TASK - Rewrite everything from the line containing "Where should I click to: Tap" down to the line containing "tap(180, 468)", both ends included and no other lines, keeping each line as it stands except for the answer coordinates. Shift each of those coordinates by -86.

PROVIDED DATA -
──────────
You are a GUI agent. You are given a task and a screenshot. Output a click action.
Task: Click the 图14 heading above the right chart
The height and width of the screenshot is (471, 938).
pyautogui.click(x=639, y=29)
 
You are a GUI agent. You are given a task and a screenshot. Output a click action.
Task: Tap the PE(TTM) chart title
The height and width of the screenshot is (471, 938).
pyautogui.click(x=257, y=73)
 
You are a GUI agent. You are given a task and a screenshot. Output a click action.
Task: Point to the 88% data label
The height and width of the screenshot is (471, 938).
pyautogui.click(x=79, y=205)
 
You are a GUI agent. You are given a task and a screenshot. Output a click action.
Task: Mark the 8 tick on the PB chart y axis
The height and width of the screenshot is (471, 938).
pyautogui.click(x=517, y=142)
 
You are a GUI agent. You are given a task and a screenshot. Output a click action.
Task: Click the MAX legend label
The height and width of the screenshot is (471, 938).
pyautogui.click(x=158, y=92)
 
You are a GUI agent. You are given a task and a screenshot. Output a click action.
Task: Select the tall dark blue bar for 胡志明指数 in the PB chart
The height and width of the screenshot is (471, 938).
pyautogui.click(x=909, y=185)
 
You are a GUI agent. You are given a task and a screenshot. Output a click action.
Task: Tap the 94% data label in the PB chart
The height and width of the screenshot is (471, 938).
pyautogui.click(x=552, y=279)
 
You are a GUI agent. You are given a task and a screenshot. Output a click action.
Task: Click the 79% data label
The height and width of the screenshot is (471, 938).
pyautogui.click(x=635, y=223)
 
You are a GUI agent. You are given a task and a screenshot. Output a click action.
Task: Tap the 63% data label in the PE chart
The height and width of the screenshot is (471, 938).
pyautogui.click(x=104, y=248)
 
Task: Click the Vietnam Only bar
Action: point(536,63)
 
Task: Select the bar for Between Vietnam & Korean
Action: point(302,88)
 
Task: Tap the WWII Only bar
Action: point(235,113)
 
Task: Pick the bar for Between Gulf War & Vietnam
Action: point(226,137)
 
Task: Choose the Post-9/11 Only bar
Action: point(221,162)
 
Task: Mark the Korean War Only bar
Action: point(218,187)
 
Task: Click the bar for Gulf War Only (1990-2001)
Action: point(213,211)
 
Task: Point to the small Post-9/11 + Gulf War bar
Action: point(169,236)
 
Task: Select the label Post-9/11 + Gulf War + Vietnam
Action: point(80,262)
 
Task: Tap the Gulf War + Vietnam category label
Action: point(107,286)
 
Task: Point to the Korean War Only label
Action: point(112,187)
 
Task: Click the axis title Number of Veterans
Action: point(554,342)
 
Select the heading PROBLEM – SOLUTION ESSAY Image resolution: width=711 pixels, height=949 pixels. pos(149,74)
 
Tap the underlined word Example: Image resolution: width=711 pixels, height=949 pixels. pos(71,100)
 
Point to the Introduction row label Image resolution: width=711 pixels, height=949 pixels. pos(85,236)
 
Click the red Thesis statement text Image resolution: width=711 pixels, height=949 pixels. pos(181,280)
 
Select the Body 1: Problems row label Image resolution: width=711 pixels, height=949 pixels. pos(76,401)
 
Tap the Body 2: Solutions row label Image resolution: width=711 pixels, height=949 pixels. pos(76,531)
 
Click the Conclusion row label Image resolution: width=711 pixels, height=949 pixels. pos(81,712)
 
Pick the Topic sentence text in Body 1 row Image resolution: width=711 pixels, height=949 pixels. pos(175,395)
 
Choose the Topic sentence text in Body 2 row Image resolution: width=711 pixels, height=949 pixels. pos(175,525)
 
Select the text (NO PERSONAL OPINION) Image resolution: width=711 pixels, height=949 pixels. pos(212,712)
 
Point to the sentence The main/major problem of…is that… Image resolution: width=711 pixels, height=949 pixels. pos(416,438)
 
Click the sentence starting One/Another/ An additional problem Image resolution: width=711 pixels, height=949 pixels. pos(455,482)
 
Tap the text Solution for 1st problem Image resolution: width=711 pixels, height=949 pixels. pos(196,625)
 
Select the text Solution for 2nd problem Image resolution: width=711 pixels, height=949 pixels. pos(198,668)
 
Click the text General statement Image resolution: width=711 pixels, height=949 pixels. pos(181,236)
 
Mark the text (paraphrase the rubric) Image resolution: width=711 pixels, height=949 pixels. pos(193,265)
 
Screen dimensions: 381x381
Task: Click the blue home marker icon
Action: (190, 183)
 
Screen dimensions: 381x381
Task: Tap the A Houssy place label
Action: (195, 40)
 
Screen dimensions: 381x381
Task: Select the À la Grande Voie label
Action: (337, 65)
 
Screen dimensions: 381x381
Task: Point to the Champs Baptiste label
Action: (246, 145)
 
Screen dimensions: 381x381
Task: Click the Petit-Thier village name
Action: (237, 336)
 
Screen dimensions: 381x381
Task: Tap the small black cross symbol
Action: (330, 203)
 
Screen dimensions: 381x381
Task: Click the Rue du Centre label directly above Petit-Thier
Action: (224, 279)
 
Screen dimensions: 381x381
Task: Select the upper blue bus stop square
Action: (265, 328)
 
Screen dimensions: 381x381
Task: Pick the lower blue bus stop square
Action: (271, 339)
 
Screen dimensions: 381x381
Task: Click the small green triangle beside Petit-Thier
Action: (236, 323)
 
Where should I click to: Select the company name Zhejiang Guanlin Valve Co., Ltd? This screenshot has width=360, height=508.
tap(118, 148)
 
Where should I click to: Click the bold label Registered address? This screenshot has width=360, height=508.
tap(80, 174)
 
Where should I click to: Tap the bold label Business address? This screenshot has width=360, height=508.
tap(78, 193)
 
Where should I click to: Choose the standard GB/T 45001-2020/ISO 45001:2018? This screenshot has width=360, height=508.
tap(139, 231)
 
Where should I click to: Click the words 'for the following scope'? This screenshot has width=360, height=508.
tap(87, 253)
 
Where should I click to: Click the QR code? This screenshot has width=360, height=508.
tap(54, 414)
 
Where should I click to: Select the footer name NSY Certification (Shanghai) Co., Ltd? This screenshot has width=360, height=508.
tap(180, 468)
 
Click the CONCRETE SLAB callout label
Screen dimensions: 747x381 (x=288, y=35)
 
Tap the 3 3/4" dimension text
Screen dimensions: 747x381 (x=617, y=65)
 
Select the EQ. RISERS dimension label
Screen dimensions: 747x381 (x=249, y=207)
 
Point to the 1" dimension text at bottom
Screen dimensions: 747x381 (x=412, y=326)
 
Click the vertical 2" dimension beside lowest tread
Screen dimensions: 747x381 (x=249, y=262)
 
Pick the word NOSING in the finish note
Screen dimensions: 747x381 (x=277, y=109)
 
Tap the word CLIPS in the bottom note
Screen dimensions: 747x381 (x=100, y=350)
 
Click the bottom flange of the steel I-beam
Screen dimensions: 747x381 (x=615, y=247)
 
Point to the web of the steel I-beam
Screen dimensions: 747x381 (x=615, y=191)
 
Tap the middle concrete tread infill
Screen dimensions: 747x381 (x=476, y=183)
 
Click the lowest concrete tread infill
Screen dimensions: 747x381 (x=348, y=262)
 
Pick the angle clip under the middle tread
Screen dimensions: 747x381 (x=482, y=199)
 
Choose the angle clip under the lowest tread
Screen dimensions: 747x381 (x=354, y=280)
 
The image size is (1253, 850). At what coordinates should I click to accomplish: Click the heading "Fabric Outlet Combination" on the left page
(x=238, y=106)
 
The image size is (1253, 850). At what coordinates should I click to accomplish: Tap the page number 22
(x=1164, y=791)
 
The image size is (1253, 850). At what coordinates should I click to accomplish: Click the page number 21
──────────
ANSWER BELOW -
Where should I click to: Tap the bold label Business address? This screenshot has width=360, height=508.
tap(-8, 107)
 
Where should I click to: Choose the standard GB/T 45001-2020/ISO 45001:2018? This screenshot has width=360, height=508.
tap(53, 145)
 
Where should I click to: Click the words 'for the following scope'? This screenshot has width=360, height=508.
tap(1, 167)
 
Where should I click to: Click the QR code? This screenshot has width=360, height=508.
tap(-32, 328)
 
Where should I click to: Select the footer name NSY Certification (Shanghai) Co., Ltd? This screenshot has width=360, height=508.
tap(94, 382)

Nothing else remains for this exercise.